__Trecho selecionado__
* * *

Votado em primeiro turno, o projeto de lei 3676/16, conhecido como “PL da Lama”, incorporou parte do texto do “Mar de Lama Nunca Mais”, proposto por iniciativa popular após o desastre de Mariana, mas excluiu os pontos mais importantes
Regimento interno da Assembleia Legislativa foi alterado e permitirá que a proposta, que ignora recomendações de ambientalistas, do Ministério Público, do Ibama e da ONU, seja votado em 2o turno na legislatura que se inicia sexta-feira
AJA: caminho para evitar o desvirtuamento da legislação será a pressão da população e da imprensa sobre os deputados estaduais para apresentarem emendas ou substitutivos, devolvendo os principais pontos do “Mar de Lama Nunca Mais” ao projeto de lei

Foto: Bruno Figueiredo/Lei.A
A comoção gerada após a catástrofe em Brumadinho, ocorrida em um empreendimento da Vale S/A, pode ter efeito contrário ao fortalecimento da legislação sobre as barragens de rejeitos no estado. É que tramita na Assembleia Legislativa de Minas Gerais uma proposta, já aprovada em primeiro turno, que no seu texto atual não protege as populações que vivem sob as barragens nem resguarda o meio ambiente em caso de acidente, negligência ou crime. Trata-se do projeto de lei 3676/2016, que ficou conhecido como “PL da Lama”.
Nesse momento, o clamor por justiça e por uma resposta à inércia dos deputados estaduais pode acabar sendo usado para que um “projeto de lei camaleão” (que se traveste de uma proposta que atende às questões humanitárias e ambientais) seja aprovado sem os pontos fundamentais defendidos pelo Ministério Público, Ibama, ONU e centenas de entidades da sociedade civil organizada.
O que está em jogo
O risco é que a comoção force a Assembleia Legislativa a dar uma resposta, e essa resposta só atenda aos interesses econômicos e não à população. Aprovar o “PL da Lama” sem a inclusão das prerrogativas do projeto de iniciativa popular “Mar de Lama Nunca Mais”, na visão de ambientalistas, equivale a uma nova covardia contra os mortos de Mariana e Brumadinho.

* * *

__Partes do exercício__
a: Segundo o trecho sobre o PL da Lama, em um empreendimento de qual empresa ocorreu a catástrofe em Brumadinho?
b: Transcreva do trecho sobre o PL da Lama a parte entre “O que está em” e “Mariana e Brumadinho.”, inclusive.
As linhas abaixo são um material à parte, independente do trecho sobre o PL da Lama.

__Dados fornecidos__
* * *

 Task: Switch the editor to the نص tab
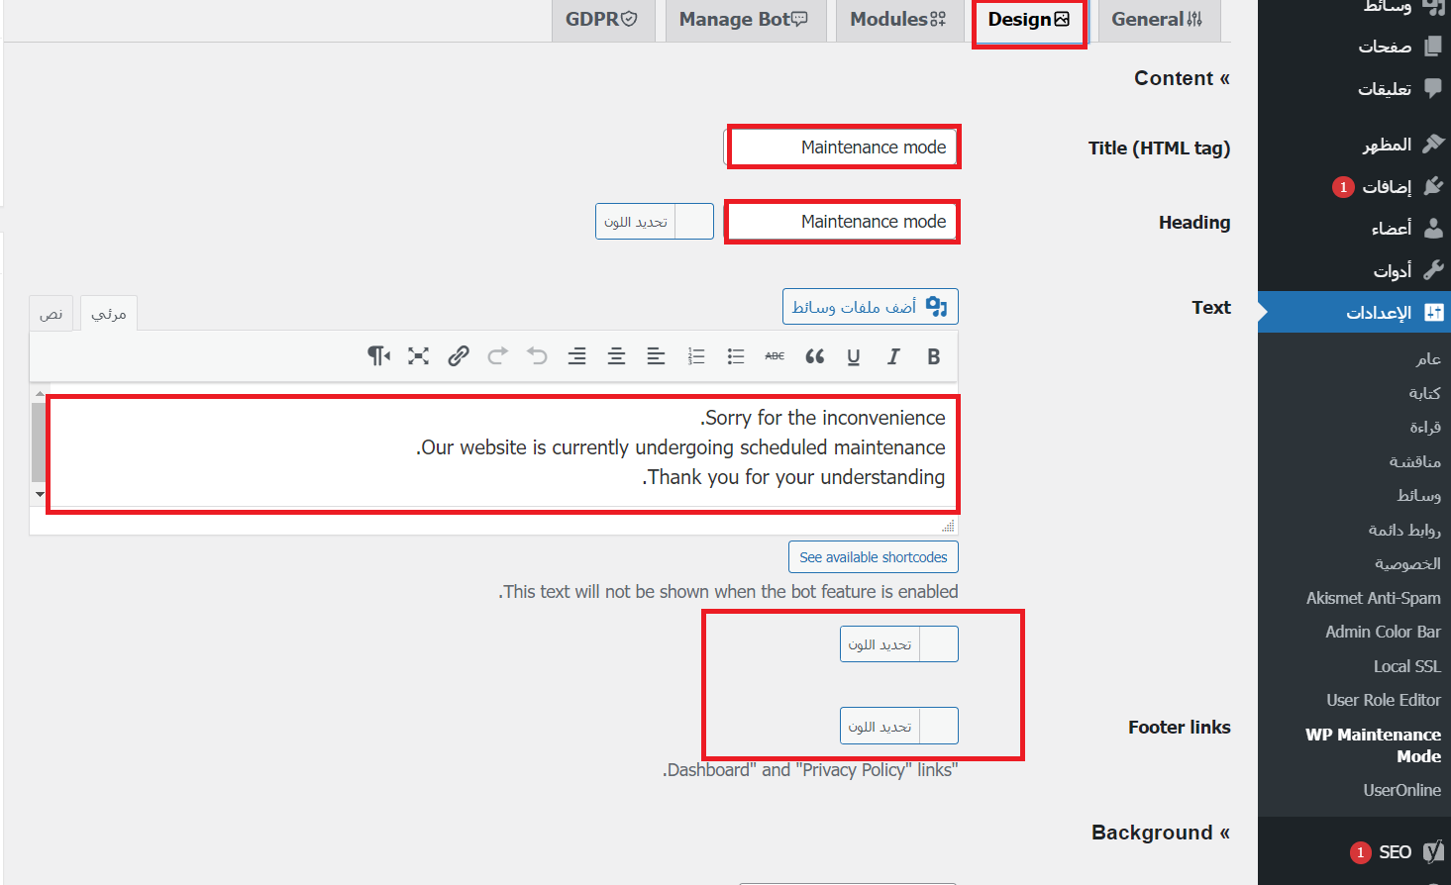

* * *

__As respostas__
a: Em um empreendimento da Vale S/A.

b:
O que está em jogo
O risco é que a comoção force a Assembleia Legislativa a dar uma resposta, e essa resposta só atenda aos interesses econômicos e não à população. Aprovar o “PL da Lama” sem a inclusão das prerrogativas do projeto de iniciativa popular “Mar de Lama Nunca Mais”, na visão de ambientalistas, equivale a uma nova covardia contra os mortos de Mariana e Brumadinho.